8. En deuxième lieu, il ressort des pièces du dossier que par un courrier du 28 novembre 2015, la procureure de la République a fait part à Mme A... de son intention de rejeter sa demande d'agrément en raison de l'incompatibilité des faits de vols qu'elle avait commis avec les fonctions qu'elle souhaitait exercer et l'a informée de son droit de faire valoir des observations. Bien que Mme A... ait été avisée de la mise à disposition du pli contenant ce courrier en bureau de poste le 30 octobre 2015, il ressort de la lecture de l'accusé de réception qu'elle n'a pas réclamé ledit pli auprès des services postaux. Dès lors, Mme A... n'est pas fondée à soutenir que la procureure de la République aurait méconnu le principe du contradictoire en ne l'informant pas de son droit de présenter ses observations.

9. En troisième lieu, aux termes de l'article L. 6342-4 du code des transports, dans sa version applicable au présent litige : " II. _ Les opérations d'inspection-filtrage des personnes, des objets qu'elles transportent et des bagages ainsi que les opérations d'inspection des véhicules peuvent être réalisées, sous le contrôle des officiers de police judiciaire et des agents des douanes, par des agents de nationalité française ou ressortissant d'un Etat membre de l'Union européenne, désignés par les entreprises ou organismes mentionnés à l'article L. 6341-2 ou les entreprises qui leur sont liées par contrat. Ces agents doivent avoir été préalablement agréés par le représentant de l'Etat dans le département et le procureur de la République. Ils ne procèdent à la fouille des bagages à main et des autres objets transportés qu'avec le consentement de leur propriétaire et à des palpations de sûreté qu'avec le consentement de la personne. La palpation de sûreté est faite par une personne du même sexe que la personne qui en fait l'objet. (...) IV. _ Les agréments prévus au II sont précédés d'une enquête administrative donnant lieu, le cas échéant, à consultation du bulletin n° 2 du casier judiciaire et des traitements automatisés de données à caractère personnel gérés par les services de police et de gendarmerie nationales relevant des dispositions de l'article 26 de la loi n° 78-17 du 6 janvier 1978 relative à l'informatique, aux fichiers et aux libertés, à l'exception des fichiers d'identification. (...) Les agréments sont refusés ou retirés lorsque la moralité de la personne ou son comportement ne présentent pas les garanties requises au regard de la sûreté de l'Etat, de la sécurité publique, de la sécurité des personnes ou de l'ordre public ou sont incompatibles avec l'exercice des missions susmentionnées. ".

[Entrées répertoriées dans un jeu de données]
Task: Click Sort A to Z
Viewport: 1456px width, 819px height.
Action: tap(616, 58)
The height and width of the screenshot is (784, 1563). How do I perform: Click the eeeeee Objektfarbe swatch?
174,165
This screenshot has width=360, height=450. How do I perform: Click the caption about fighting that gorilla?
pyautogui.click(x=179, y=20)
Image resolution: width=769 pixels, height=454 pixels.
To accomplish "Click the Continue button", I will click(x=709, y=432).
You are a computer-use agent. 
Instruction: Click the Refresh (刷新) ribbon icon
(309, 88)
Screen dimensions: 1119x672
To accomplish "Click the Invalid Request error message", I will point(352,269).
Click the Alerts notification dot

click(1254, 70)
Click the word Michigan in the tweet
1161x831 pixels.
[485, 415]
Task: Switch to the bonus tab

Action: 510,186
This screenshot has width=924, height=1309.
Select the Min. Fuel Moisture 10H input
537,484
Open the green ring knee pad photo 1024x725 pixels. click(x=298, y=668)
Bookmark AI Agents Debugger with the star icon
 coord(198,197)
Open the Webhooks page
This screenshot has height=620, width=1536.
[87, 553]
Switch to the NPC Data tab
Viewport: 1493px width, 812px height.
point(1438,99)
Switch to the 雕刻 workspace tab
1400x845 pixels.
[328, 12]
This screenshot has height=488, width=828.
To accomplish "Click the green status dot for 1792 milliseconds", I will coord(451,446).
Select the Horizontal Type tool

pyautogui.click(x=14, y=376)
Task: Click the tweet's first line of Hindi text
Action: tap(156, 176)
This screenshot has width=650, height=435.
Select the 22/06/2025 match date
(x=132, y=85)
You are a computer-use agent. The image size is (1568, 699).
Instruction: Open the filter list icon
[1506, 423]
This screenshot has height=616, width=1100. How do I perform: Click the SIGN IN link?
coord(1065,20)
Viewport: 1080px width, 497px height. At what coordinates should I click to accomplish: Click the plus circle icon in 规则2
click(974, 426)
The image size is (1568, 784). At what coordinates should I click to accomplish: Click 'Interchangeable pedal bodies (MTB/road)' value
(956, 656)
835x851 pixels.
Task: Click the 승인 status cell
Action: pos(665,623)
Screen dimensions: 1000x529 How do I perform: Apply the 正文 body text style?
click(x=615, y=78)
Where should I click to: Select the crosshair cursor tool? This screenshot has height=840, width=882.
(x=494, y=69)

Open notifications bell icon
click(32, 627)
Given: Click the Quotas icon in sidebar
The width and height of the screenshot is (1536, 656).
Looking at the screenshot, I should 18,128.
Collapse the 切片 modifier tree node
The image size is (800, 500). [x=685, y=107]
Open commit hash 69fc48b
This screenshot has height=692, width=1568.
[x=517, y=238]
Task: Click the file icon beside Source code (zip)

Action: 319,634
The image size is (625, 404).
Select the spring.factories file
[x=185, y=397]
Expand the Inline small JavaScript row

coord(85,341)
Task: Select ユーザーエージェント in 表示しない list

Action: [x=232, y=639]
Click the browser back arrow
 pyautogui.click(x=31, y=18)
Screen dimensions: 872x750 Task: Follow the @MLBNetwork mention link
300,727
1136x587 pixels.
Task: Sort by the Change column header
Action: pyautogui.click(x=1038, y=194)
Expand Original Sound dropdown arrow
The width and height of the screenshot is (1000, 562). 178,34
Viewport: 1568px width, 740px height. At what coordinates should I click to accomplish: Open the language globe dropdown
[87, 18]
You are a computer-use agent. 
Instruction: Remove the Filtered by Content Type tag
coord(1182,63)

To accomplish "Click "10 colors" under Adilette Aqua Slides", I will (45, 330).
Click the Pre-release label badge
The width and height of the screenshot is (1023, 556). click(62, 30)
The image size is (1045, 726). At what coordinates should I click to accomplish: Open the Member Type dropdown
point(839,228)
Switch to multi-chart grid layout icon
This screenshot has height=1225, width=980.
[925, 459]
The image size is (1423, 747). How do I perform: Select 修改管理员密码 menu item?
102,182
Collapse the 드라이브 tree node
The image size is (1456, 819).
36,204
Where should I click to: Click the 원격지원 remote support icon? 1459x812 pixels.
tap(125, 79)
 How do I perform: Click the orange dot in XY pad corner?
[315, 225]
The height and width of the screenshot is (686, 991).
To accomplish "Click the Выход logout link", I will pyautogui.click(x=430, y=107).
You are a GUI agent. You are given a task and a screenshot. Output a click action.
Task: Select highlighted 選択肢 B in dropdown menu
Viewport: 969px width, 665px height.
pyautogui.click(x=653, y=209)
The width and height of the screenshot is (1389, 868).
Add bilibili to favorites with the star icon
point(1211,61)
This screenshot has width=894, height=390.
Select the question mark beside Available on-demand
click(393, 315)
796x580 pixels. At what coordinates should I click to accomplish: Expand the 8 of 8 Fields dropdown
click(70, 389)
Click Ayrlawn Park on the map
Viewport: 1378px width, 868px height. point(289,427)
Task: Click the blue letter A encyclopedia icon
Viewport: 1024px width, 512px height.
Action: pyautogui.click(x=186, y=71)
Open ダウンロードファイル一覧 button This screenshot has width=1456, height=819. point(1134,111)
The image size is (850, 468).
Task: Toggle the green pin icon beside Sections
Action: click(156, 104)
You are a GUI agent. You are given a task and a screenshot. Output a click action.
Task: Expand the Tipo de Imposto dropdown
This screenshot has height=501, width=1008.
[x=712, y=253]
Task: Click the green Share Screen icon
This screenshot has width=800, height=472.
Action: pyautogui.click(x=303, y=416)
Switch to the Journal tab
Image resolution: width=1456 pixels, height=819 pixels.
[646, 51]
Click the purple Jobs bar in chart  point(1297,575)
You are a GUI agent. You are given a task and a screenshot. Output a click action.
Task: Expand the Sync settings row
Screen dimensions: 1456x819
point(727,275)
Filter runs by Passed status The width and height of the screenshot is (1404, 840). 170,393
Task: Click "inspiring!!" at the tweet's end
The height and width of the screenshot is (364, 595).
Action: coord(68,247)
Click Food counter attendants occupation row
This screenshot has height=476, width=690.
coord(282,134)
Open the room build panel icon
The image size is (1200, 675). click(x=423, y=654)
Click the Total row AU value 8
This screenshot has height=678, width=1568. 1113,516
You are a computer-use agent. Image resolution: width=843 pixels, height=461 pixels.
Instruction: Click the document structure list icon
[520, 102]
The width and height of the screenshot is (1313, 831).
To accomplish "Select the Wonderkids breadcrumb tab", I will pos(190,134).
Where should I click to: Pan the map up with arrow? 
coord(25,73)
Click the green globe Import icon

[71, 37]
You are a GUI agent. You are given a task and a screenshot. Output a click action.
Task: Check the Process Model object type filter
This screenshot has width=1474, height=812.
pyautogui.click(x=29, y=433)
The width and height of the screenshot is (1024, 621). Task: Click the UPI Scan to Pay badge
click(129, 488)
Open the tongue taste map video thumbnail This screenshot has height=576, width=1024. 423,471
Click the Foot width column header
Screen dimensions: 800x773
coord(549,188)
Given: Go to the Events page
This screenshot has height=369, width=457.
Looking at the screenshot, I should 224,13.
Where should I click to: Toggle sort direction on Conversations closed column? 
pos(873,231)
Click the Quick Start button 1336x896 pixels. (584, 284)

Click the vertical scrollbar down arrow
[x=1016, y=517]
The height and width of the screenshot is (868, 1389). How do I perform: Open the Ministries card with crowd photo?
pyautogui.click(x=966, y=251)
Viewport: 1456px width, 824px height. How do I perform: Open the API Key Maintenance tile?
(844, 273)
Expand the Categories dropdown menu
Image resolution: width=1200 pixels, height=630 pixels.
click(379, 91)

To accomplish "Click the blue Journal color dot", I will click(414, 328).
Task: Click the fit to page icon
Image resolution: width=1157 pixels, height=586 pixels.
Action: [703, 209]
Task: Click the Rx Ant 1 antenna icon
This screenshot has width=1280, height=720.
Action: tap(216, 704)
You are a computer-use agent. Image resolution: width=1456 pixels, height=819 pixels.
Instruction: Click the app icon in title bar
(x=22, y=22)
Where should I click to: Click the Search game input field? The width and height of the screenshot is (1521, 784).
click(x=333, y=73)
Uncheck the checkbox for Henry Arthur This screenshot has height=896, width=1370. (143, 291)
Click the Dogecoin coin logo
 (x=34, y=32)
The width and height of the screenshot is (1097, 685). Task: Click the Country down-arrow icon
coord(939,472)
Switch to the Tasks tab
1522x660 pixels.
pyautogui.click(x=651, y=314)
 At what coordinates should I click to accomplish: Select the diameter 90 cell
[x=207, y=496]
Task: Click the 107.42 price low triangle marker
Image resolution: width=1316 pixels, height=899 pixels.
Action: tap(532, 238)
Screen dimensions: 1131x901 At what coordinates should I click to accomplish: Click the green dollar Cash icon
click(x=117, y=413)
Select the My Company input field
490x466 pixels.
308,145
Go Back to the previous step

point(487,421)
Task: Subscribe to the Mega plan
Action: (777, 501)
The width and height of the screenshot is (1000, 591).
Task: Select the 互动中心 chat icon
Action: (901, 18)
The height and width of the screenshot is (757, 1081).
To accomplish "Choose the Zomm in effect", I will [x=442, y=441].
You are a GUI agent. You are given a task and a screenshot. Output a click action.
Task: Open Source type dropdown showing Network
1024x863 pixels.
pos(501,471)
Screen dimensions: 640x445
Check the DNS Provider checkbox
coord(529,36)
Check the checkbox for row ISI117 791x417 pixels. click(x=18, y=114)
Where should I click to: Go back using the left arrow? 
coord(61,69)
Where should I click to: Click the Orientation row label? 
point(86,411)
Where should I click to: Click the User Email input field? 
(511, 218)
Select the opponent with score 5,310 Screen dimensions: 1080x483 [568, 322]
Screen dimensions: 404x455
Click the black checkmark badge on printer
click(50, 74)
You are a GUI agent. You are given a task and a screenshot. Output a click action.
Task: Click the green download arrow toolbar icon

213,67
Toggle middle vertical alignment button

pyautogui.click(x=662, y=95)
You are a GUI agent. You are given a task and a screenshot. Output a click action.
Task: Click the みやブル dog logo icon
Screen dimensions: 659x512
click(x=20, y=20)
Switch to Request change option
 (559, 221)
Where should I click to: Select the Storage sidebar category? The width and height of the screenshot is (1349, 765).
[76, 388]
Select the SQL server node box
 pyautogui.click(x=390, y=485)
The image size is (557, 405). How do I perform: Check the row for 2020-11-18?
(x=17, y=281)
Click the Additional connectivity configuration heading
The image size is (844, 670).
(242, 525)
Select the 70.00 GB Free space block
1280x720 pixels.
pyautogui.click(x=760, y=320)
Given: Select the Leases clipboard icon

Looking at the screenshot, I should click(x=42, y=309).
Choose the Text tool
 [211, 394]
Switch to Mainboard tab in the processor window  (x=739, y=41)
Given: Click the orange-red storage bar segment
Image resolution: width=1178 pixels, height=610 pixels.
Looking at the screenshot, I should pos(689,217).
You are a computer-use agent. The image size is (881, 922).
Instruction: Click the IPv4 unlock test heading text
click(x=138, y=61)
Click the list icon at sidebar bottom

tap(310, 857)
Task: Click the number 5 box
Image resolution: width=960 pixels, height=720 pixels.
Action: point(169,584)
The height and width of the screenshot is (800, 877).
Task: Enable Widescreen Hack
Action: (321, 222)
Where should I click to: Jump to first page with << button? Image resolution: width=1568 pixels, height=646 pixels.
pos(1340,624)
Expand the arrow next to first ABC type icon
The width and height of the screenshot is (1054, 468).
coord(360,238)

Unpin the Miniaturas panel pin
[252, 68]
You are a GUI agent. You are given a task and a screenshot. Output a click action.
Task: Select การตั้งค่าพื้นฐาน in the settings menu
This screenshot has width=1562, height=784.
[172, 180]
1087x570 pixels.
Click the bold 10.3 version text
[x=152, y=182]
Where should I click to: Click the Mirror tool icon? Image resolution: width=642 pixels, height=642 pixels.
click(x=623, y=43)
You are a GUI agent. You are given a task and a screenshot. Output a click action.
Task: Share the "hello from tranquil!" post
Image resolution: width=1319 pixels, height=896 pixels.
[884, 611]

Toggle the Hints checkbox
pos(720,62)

▶ **Consigne A**: Dans l'extrait sur l'agrément des agents d'inspection-filtrage, relevez tous les intérêts au regard desquels la moralité ou le comportement de la personne doivent présenter les garanties requises.
▶ **Consigne B**: Poursuivez l'extrait sur l'agrément des agents d'inspection-filtrage après sa dernière phrase.

▶ **Réponse A**:
- la sûreté de l'État
- la sécurité publique
- la sécurité des personnes
- l'ordre public

▶ **Réponse B**:
10. Il ressort des pièces du dossier que la société Mango a déposé une plainte indiquant que, le 26 septembre 2013, Mme A... avait été interpelée à la sortie d'un magasin, après avoir franchi les antennes de détection et les limites de la surface de vente en possession d'un article qu'elle n'avait pas payé. Ce document, précisant que l'intéressée avait été informée qu'elle pouvait refuser de signer et demander l'intervention des services de police, a été signé par Mme A.... Dès lors, la matérialité des faits doit être regardée comme établie. La décision du 10 janvier 2016 de la procureure de la République étant fondée sur ces faits et non, contrairement aux allégations de la requérante, sur la condamnation de cette dernière pour vol, le moyen tiré de l'erreur de fait doit être écarté.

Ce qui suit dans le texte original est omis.